Maio è una scheggia di deserto che galleggia nell’oceano. Avvistata il 1° maggio 1460 dai portoghesi, oggi è forse l’unico luogo dell’arcipelago dove il turismo non ha ancora messo radici .
Qui non ci sono resort. Ci sono villaggi di pescatori, saline che brillano come nuvole di neve, e spiagge bianche dove nidificano le tartarughe Caretta caretta. Il tempo, su Maio, non si misura in ore ma in maree.
Cosa fare? A Morrinho, le spiagge sono ancora vergini. Camminare sulla sabbia significa incrociare le tracce delle tartarughe marine, seguire i granchi che corrono verso le dune. Nella Riserva di Ribeira Dom João, un fiume miracoloso attraversa l’oasi, un nastro verde in un panorama lunare. Le saline di Terras Salgadas sono un’esperienza sensoriale unica: il bianco accecante del sale, il silenzio, il vento che modella cumuli candidi. Sir Francis Drake le descrisse come nuvole immerse nella luce .
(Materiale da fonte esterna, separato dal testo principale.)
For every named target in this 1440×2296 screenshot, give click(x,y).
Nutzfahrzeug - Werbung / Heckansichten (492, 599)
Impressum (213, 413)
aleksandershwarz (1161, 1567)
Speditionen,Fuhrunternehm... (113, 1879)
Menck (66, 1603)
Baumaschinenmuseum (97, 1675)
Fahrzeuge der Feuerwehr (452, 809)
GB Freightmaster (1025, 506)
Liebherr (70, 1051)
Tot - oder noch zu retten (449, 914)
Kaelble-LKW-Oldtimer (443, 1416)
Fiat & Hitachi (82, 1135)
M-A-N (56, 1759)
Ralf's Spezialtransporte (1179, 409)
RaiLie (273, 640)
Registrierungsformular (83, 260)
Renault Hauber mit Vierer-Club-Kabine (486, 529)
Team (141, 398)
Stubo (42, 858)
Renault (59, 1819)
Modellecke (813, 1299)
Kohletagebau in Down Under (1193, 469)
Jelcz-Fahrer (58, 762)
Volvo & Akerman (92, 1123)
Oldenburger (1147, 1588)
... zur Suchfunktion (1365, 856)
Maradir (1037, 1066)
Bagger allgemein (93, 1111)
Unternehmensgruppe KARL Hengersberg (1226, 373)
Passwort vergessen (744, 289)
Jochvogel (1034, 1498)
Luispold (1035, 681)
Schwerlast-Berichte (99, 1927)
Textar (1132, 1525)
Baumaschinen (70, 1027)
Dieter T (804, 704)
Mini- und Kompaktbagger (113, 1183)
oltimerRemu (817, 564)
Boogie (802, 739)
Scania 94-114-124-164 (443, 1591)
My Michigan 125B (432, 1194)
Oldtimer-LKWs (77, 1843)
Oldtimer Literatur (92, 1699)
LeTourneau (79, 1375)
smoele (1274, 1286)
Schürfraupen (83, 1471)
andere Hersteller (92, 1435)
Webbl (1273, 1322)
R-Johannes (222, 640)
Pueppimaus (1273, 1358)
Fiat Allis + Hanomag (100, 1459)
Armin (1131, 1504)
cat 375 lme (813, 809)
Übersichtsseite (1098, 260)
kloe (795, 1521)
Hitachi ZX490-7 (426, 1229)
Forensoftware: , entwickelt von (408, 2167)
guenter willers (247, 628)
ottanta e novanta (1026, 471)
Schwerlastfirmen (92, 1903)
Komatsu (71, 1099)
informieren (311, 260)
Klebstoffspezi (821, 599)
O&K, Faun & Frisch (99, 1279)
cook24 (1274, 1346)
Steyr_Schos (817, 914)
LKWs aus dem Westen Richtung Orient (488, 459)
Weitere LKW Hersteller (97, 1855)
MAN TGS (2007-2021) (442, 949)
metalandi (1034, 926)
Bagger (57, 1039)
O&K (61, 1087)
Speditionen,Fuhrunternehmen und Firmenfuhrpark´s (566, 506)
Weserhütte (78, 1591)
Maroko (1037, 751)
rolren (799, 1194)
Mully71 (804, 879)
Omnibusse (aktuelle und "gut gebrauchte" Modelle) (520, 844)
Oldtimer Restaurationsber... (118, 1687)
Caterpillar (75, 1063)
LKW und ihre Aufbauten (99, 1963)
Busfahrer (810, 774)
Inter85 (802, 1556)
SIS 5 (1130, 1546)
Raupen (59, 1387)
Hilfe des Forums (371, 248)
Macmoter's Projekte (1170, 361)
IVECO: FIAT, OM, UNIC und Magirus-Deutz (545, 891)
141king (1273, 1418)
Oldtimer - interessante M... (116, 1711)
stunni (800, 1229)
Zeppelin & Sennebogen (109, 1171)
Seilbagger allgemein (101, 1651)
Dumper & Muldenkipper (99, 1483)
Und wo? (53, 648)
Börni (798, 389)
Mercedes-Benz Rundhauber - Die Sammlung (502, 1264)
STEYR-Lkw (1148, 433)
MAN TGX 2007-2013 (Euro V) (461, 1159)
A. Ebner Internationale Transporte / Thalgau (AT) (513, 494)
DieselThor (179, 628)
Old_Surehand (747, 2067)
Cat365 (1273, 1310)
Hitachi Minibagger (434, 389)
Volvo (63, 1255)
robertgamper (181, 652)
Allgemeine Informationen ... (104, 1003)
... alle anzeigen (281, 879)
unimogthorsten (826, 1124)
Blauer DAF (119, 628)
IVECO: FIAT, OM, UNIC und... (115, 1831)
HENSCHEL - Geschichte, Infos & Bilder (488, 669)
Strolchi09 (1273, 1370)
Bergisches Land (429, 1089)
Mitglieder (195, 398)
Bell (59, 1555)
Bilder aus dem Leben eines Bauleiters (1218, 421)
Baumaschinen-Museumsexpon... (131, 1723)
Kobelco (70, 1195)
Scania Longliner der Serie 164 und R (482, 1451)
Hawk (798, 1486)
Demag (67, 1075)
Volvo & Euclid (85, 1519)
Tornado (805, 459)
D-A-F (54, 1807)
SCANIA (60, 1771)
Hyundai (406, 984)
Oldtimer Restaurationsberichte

L’esperienza culturale. A Vila do Maio, la vita scorre lenta. I locali sono felici di ospitare i pochi visitatori: propongono uscite di pesca tradizionale, immersioni nelle baie di Galeão e Santana, o semplicemente serate di musica dal vivo con vino e cachupa, lo stufato capoverdiano a base di mais e fagioli. La fortezza di São José e la chiesa di Nossa Senhora da Luz raccontano di un passato coloniale che qui non è stato cancellato dal cemento .
Perché è per te. Perché Maio è l’antidoto perfetto al turismo mordi-e-fuggi. È un’isola che richiede tempo, che non si concede al primo sguardo. È per chi cerca l’Africa autentica, quella che non si mette in posa per Instagram.
Come arrivarci. Venti minuti di volo dall’isola di Santiago, o tre ore di traghetto. Una volta scesi, non ci sono grandi strade: c’è solo l’isola, e ci sei tu.